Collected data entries
■ ■ ■ ■ ■

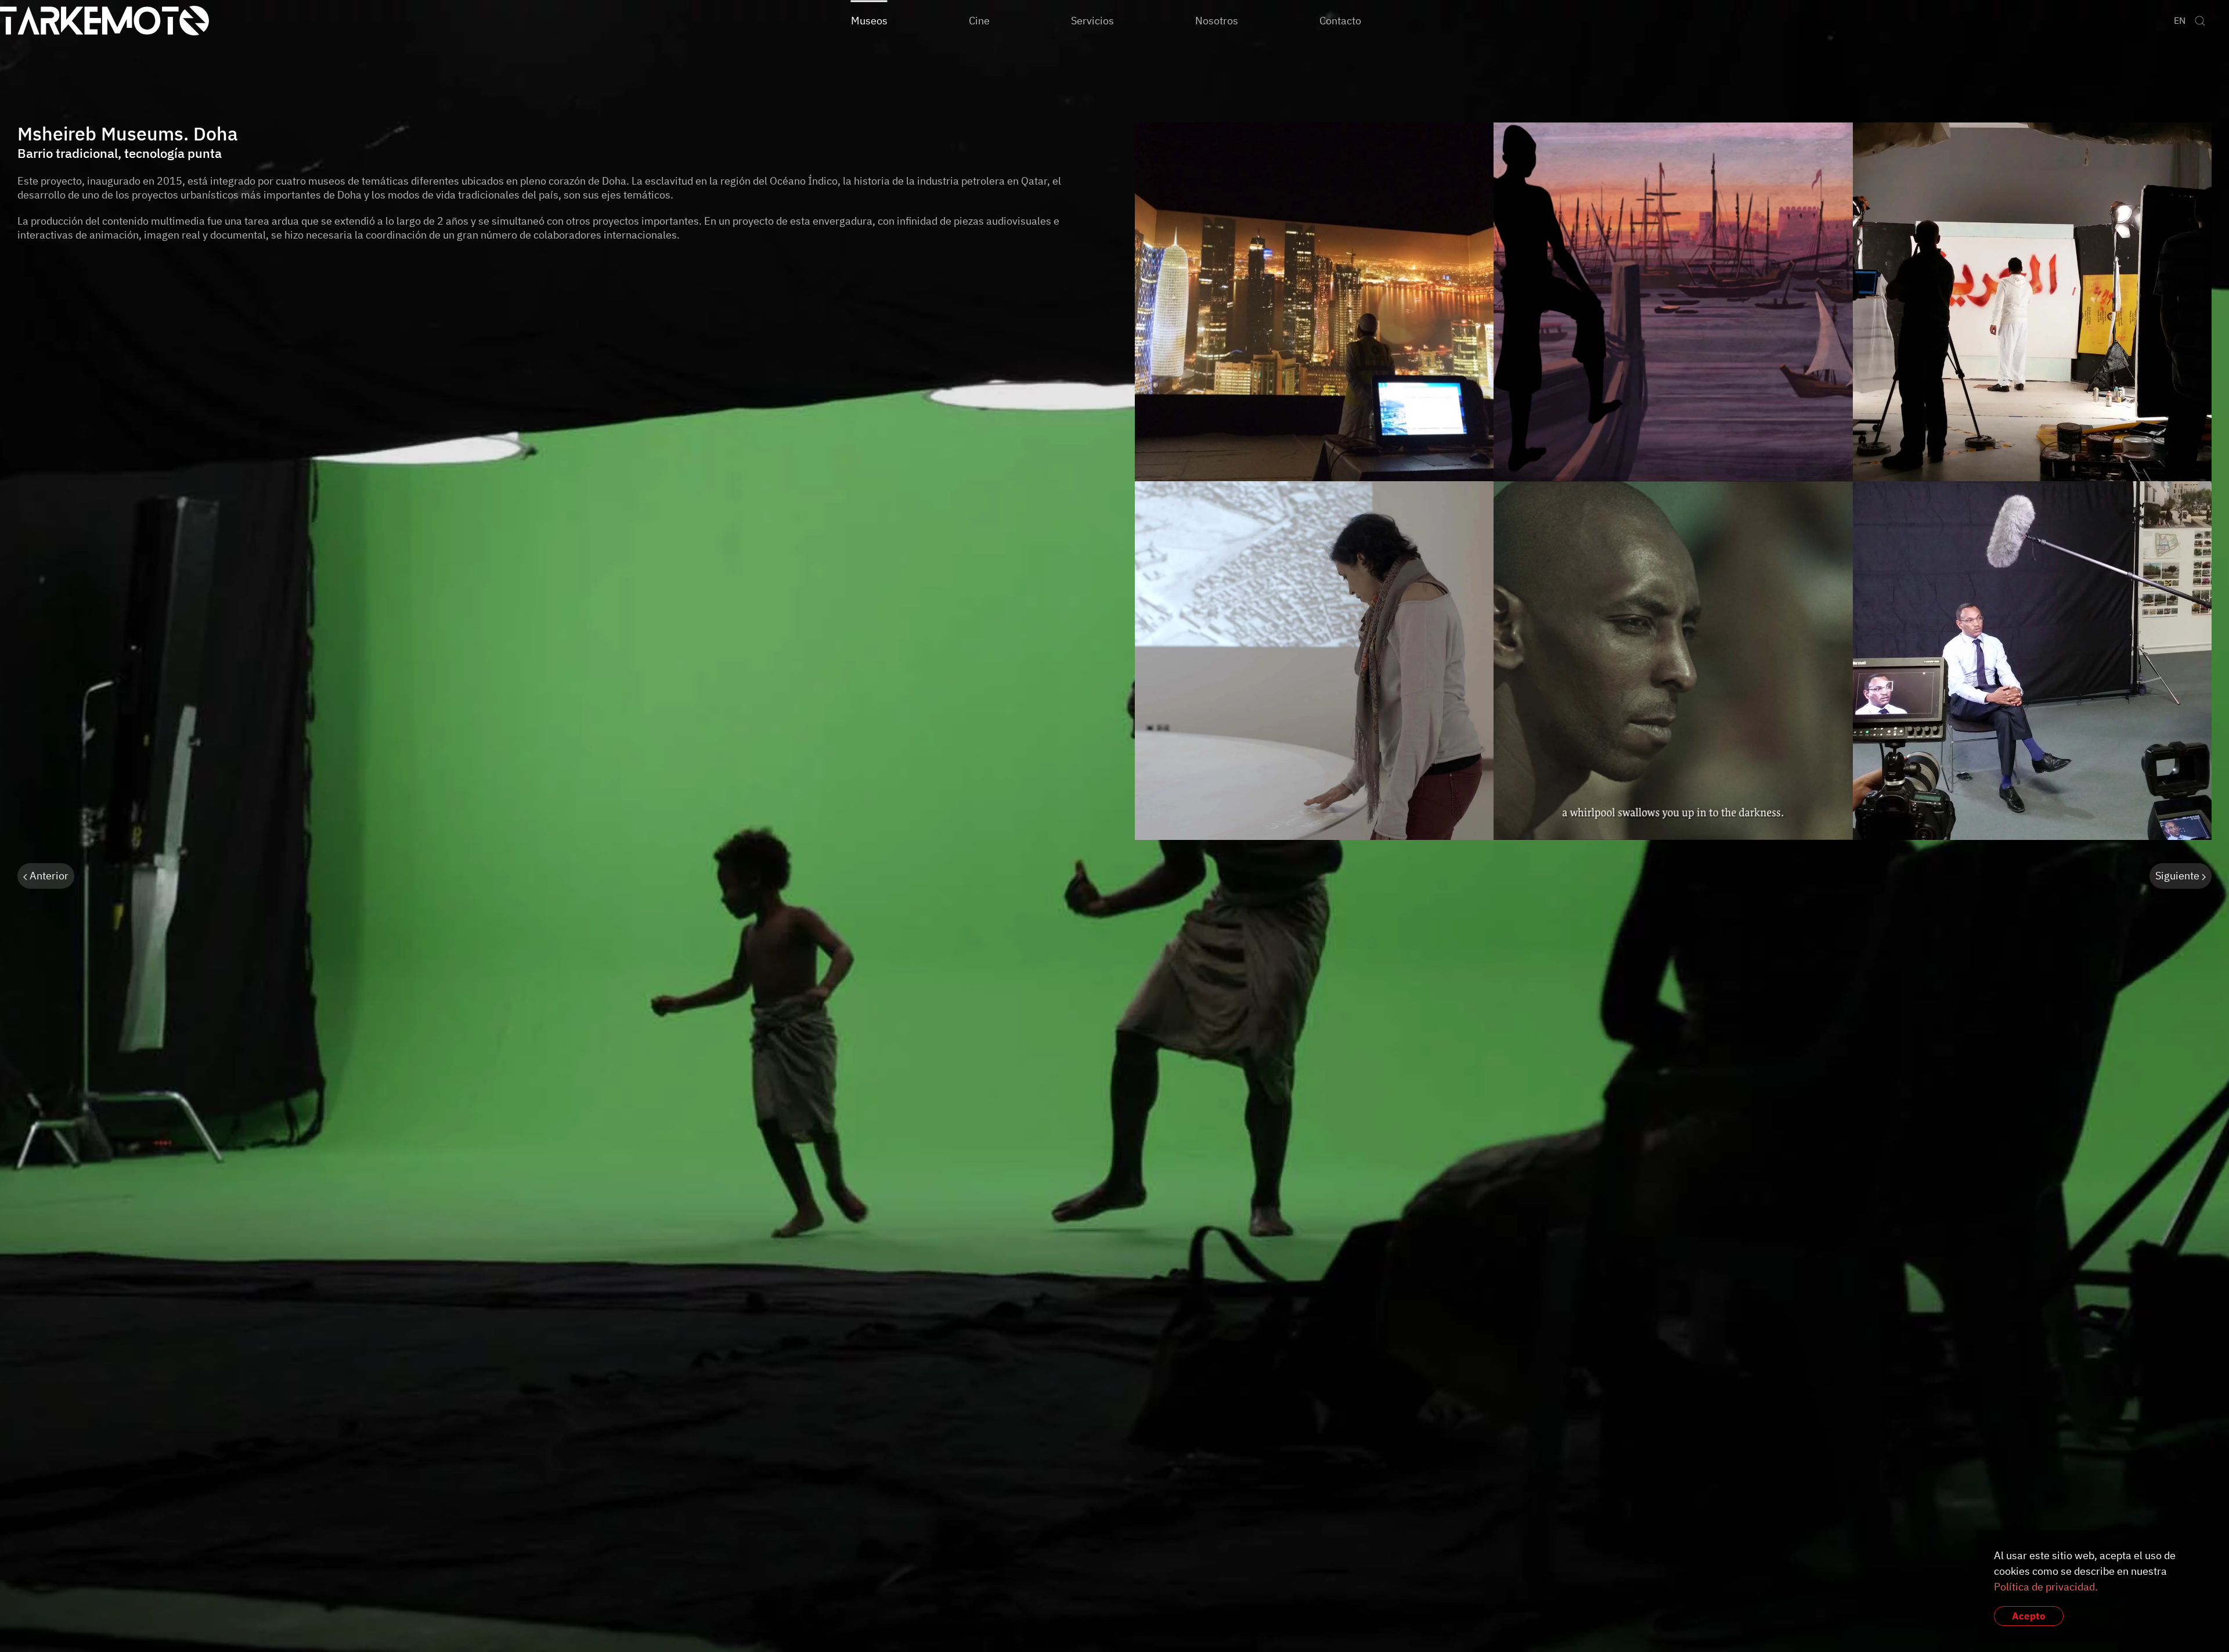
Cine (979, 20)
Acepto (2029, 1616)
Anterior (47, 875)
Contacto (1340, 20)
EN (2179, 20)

■ ■ ■ ■ ■

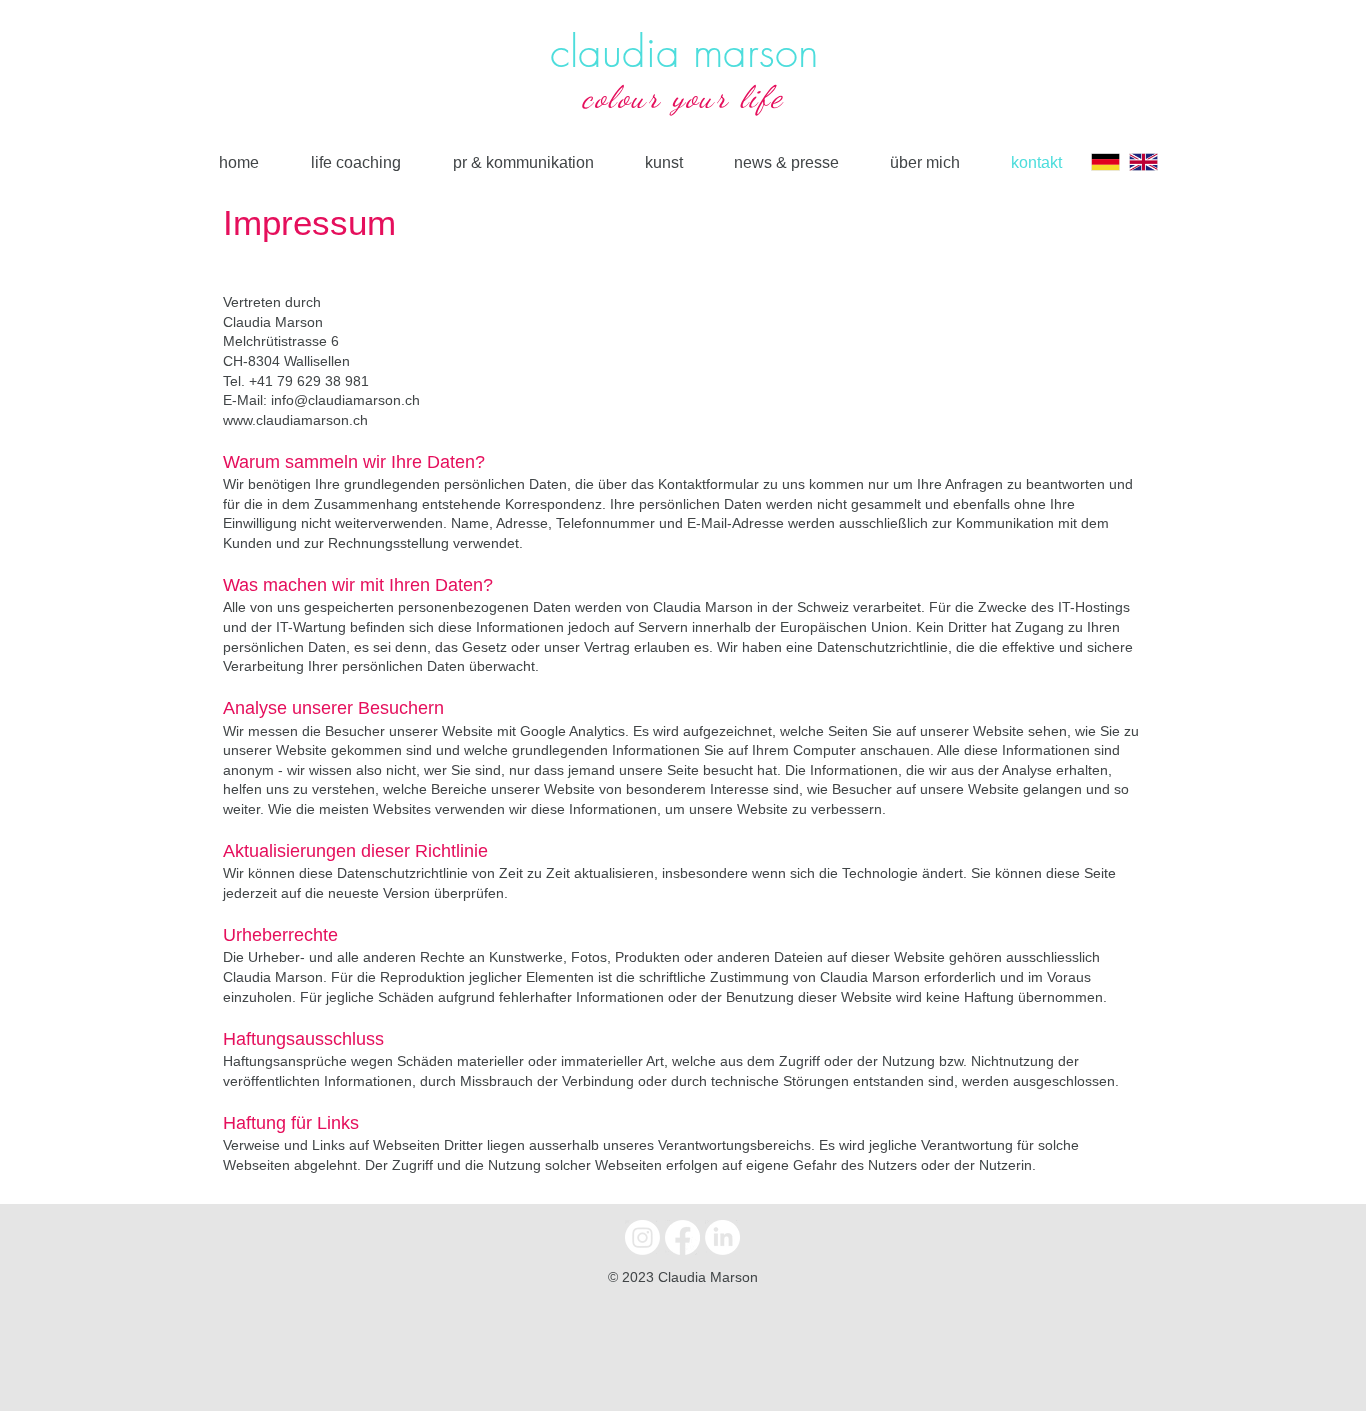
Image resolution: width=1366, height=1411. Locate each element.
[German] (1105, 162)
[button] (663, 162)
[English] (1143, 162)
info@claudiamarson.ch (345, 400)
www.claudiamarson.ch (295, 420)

■ ■ ■ ■ ■

Activity.
What is needed is an exact copy of the lines above, from the one containing "[button] (663, 162)" through the one containing "www.claudiamarson.ch (295, 420)", with nothing added.

Written answer.
[button] (663, 162)
[English] (1143, 162)
info@claudiamarson.ch (345, 400)
www.claudiamarson.ch (295, 420)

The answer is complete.